В Музыкальном театре имени Станиславского и Немировича-Данченко — последняя премьера сезона. Балет "Анна Каренина", поставленный в 2014 году на сборную музыку Рахманинова, Лютославского, Цинцадзе и Барданашвили, перенес из Цюриха Кристиан Шпук, хореограф и художественный руководитель Цюрихского балета. Татьяна Кузнецова поговорила с Кристианом Шпуком о сложной партитуре, сюжетных балетах и невозможности инсценировать Толстого
Почти все хореографы вашего поколения предпочитают ставить одноактные бессюжетные балеты. А у вас чуть не два десятка полнометражных сюжетных спектаклей. Это природная склонность или следуете возникшей моде на ballet-story?
И в операх, и в балетах мне всегда нравились истории, они рассказывают нам, кто мы такие. Для меня исследовать человека интереснее, чем изобретать новые па. Гораздо важнее найти новый способ рассказать известный сюжет.
Странно это слышать от человека, который начал танцевать в "Rosas" Анны Терезы Де Керсмакер — авангардной компании, где изучают человека совсем другими способами.
До этого я поработал актером в еще более радикальной Needcompany, мы занимались скорее перформансами, чем танцем.
У вас вообще все не как у людей. Пришли учиться классическому балету в 21 год — как такое могло случиться?
Ну я-то хотел пораньше — лет в 17. Но родители были категоричны: сначала надо закончить школу, потом отслужить — в армии или на альтернативной гражданской службе, а уж потом делай что хочешь. Я отучился, два года проработал в области психиатрии — это был бесценный опыт для будущей профессии хореографа. А потом меня приняли в Штутгартскую школу.
Вам 21 год, а вашим одноклассникам лет 14-15?
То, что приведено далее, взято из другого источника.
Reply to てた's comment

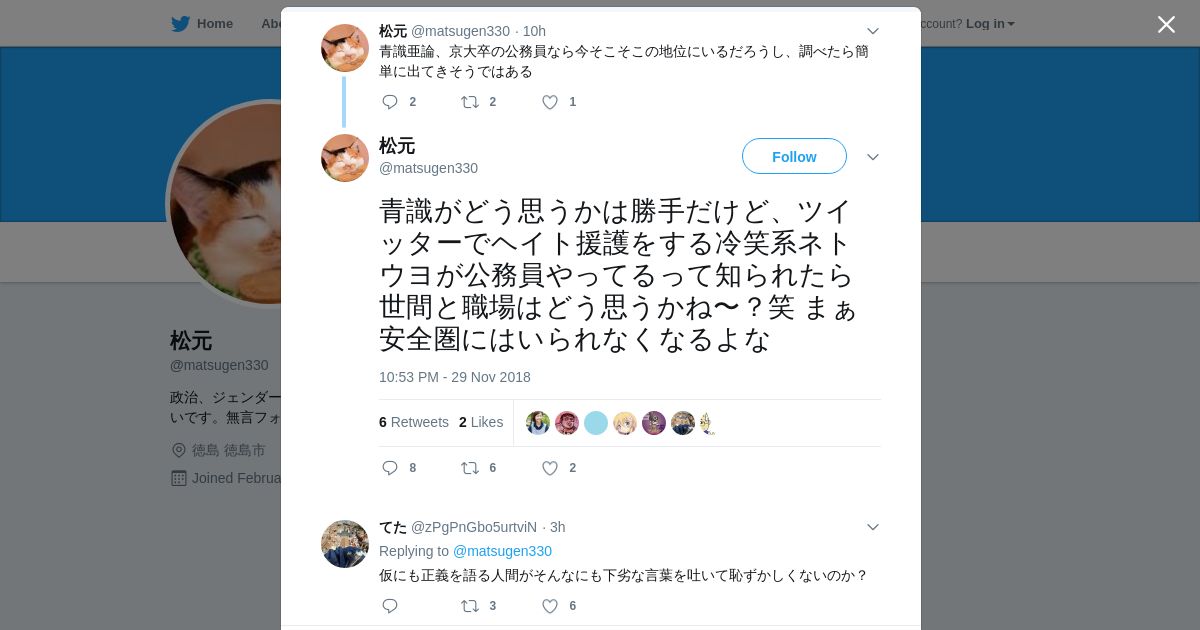[x=390, y=606]
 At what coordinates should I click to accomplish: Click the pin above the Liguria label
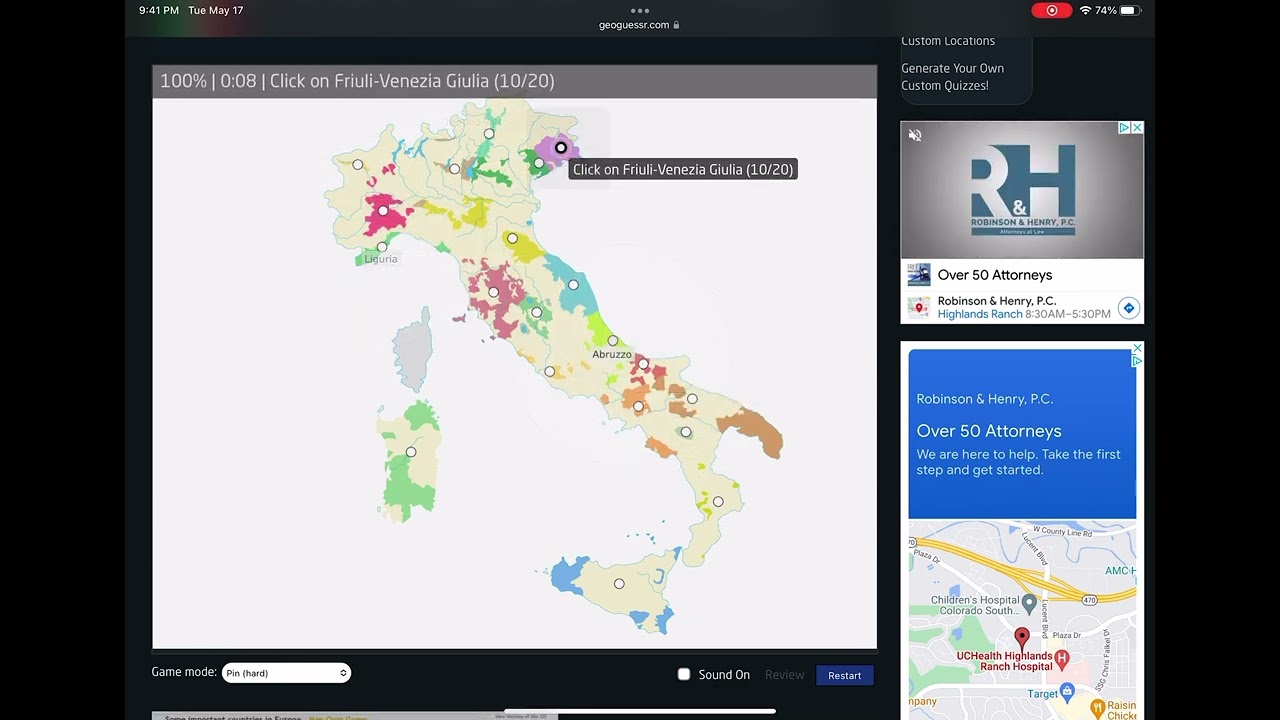pyautogui.click(x=381, y=246)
Да, это было тяжело. И жесточайшая дисциплина: педагог говорит — ты делаешь. Никто не задает вопросов, никто ничего не подвергает сомнению. Мне это не нравилось. И поэтому я пошел к Анне Терезе. Было сложно переключиться на современный танец, но она меня привечала: классически образованный танцовщик был для нее новым приключением. В ее "Rosas" мы сами ставили хореографию, учились использовать пространство, работать с музыкой. Я очень многое там узнал. А через год вернулся в Штутгарт, и мы с приятелем основали собственную компанию, очень современную. Три-четыре года работали: ставили что-то, ходили к чиновникам, просили гранты. Именно в то время я начал понимать, откуда берутся деньги и на что они тратятся. Научился выживанию. Как танцовщик, я работал в Штутгартском балете, и директор позволял мне ставить небольшие абстрактные вещи на стороне. Через три года у меня появилась идея полнометражного балета. Объяснил директору концепцию, он рискнул мне довериться. Так появился мой первый сюжетный балет — "Лулу".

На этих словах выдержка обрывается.